Garden Activities for Kids

Learning about the importance of nature can be brilliant fun for children. Try our top five tips for getting to know more about your surroundings.

Vegetable Garden

Frog Breeding

Raising a family of frogs is a fascinating experience for everyone. Even the shortest attention spans won’t get bored by something that they can watch grow everyday before their eyes.

Watch the eggs turn to tadpoles and then the tadpoles develop legs. Sadly not all will make the journey from egg to frog, but it’s a good chance to explain about the laws of nature and celebrate the life you’ve helped raise too.

Say goodbye to them together by releasing them into a pond - maybe you’ll see them again next year when they’re having tadpoles of their own?

Grow Your Own Vegetables

The whole family can get involved in a summer project by growing your own vegetable garden.

Everyone writes down their favourite vegetables and together you can discuss why you can or can’t plant these in the back garden.

It’s a great way to encourage kids to eat their five-a-day and a satisfying way to show the importance of how to care for living things. If you don’t have a garden, go for indoor plants and herbs that can be raised on the window sill.

Bird Watching

The fun starts by making your own bird feeder together - maybe you could each make one and have a friendly competition of which one proves most popular with the local wildlife.

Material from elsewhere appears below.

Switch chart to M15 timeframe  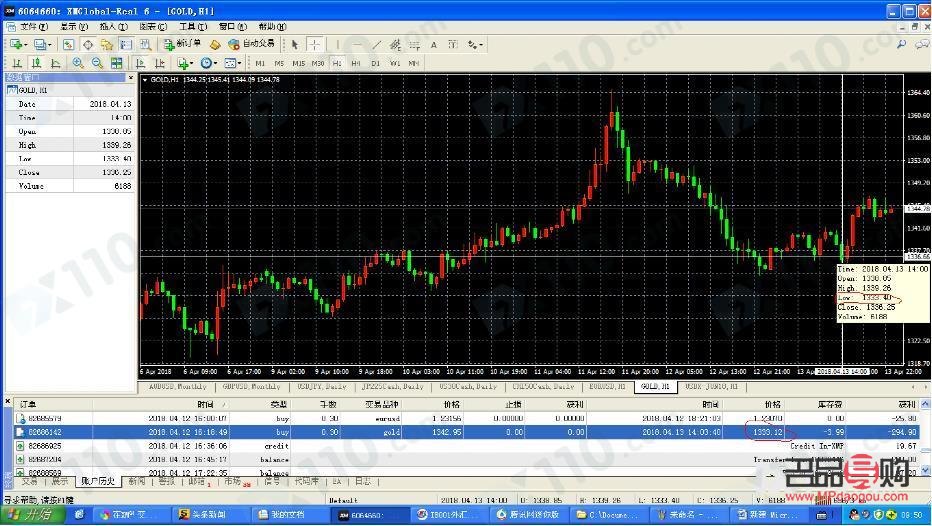[x=298, y=63]
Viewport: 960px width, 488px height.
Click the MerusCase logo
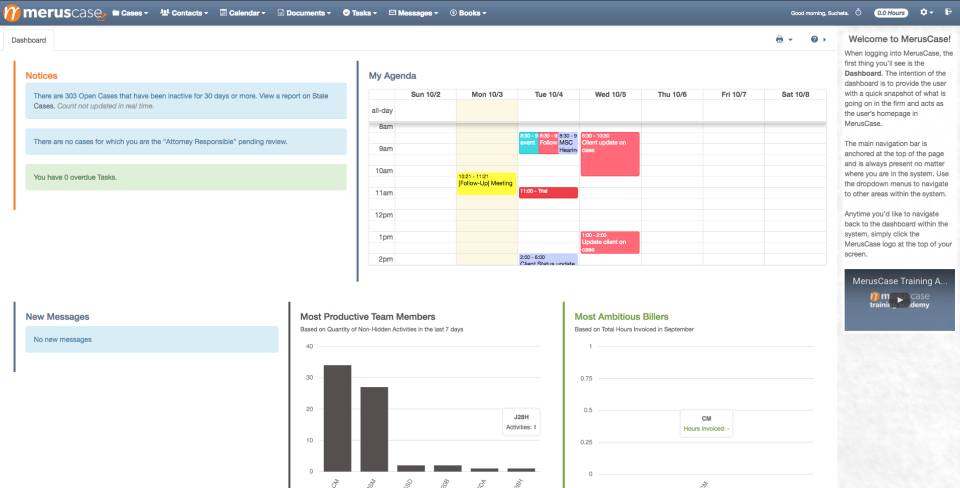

Get a bird breed book, some binoculars and keep a diary of what you’ve seen. Have a point scheme where rare spots are rewarded with higher points. Take pictures too so you can record your different sightings.

Nature Hunts

A chance to get all the senses involved and explore every season.

Make a special worksheet with a list of tasks. For example: ‘find something smooth’, ‘what insects can you hear?’ and ‘jump into something that makes rustling noises’. You can play this game at the beach, in the local park as well as your back garden.

Keep the worksheets so you can compare summer’s with winter’s - they also make a nice keepsake.

Back Garden Camping

Camping takes a lot of time, preparation and travelling - so make it easy and camp in the back garden.

You don’t have to go to the countryside to experience the fun of the outdoors.

Get set up with the tents, prepare the bedding and arrange a seating area - blankets and patio chairs. Pack yourself a picnic, no cheating and running back into the house every five minutes!

Entertain yourself by - stargazing or cloud gazing, holding a nature scavenger hunt and making something useful out of nature’s materials e.g. a rack to hold bags from branches.